Graveslab, Coolaghmore, Co. Kilkenny
Co. Kilkenny |
Tombs & Memorials
In the irregularly shaped graveyard at Coolaghmore, Co. Kilkenny, there are coffin-shaped stone slabs that nobody can precisely locate.
That is not a figure of speech; their exact positions within the enclosure are simply unknown. It is an oddly fitting situation for objects designed to mark the dead, themselves now in some sense misplaced.
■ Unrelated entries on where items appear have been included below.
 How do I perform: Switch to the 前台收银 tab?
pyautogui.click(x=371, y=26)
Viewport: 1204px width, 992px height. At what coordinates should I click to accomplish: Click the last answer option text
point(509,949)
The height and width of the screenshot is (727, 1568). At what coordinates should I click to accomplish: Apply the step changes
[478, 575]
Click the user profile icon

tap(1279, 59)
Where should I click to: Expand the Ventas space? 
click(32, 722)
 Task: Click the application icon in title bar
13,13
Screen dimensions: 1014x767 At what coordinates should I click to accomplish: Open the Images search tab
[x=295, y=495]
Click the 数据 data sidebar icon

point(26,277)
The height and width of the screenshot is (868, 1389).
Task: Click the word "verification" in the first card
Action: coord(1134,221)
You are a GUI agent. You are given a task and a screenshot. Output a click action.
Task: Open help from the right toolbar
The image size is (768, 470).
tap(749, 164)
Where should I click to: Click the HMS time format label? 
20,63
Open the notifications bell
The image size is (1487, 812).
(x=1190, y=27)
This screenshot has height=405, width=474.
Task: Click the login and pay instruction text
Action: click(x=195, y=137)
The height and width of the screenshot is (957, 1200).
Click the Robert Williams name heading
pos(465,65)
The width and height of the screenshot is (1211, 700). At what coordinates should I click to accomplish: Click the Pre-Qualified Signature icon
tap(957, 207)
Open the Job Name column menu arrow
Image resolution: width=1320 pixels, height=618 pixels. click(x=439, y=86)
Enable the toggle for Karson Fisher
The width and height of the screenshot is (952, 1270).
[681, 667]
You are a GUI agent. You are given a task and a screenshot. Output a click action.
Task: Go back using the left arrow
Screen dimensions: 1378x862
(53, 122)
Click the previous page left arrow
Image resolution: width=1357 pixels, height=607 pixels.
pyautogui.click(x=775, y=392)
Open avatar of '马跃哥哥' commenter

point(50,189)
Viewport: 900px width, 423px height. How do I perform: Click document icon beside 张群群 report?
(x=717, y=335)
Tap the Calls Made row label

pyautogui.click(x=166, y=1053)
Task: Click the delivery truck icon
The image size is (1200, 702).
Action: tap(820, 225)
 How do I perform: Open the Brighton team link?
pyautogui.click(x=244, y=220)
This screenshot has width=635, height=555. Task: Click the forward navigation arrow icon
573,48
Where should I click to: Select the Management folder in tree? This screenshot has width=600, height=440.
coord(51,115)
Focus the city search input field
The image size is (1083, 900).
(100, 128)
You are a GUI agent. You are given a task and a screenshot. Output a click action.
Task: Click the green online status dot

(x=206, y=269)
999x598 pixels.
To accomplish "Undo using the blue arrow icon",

The graveyard is associated with a multiperiod church, meaning the site accumulated layers of use and rebuilding across several centuries. Writing in 1905, the historian Carrigan noted two uninscribed coffin-shaped slabs bearing raised crosses, which he dated to the 13th or 14th century. Coffin-shaped graveslabs of this type, wider at the head and tapering toward the feet, were a common commemorative form in medieval Ireland, carved from local stone and laid flat over or near a burial. What makes the Coolaghmore examples slightly arresting is their scale. Carrigan described one as very small, measuring only eight or nine inches across at its narrow end, roughly 0.2 to 0.23 metres, which would make it unusually slight even by the standards of the period. Whether it marked an infant burial, was cut for a different purpose, or was simply the work of a mason with limited material to hand is not recorded. These two slabs appear to be separate from two further graveslabs identified at the site during later fieldwork, suggesting the graveyard contains at least four medieval carved stones in total, scattered across ground that has been in use for a very long time.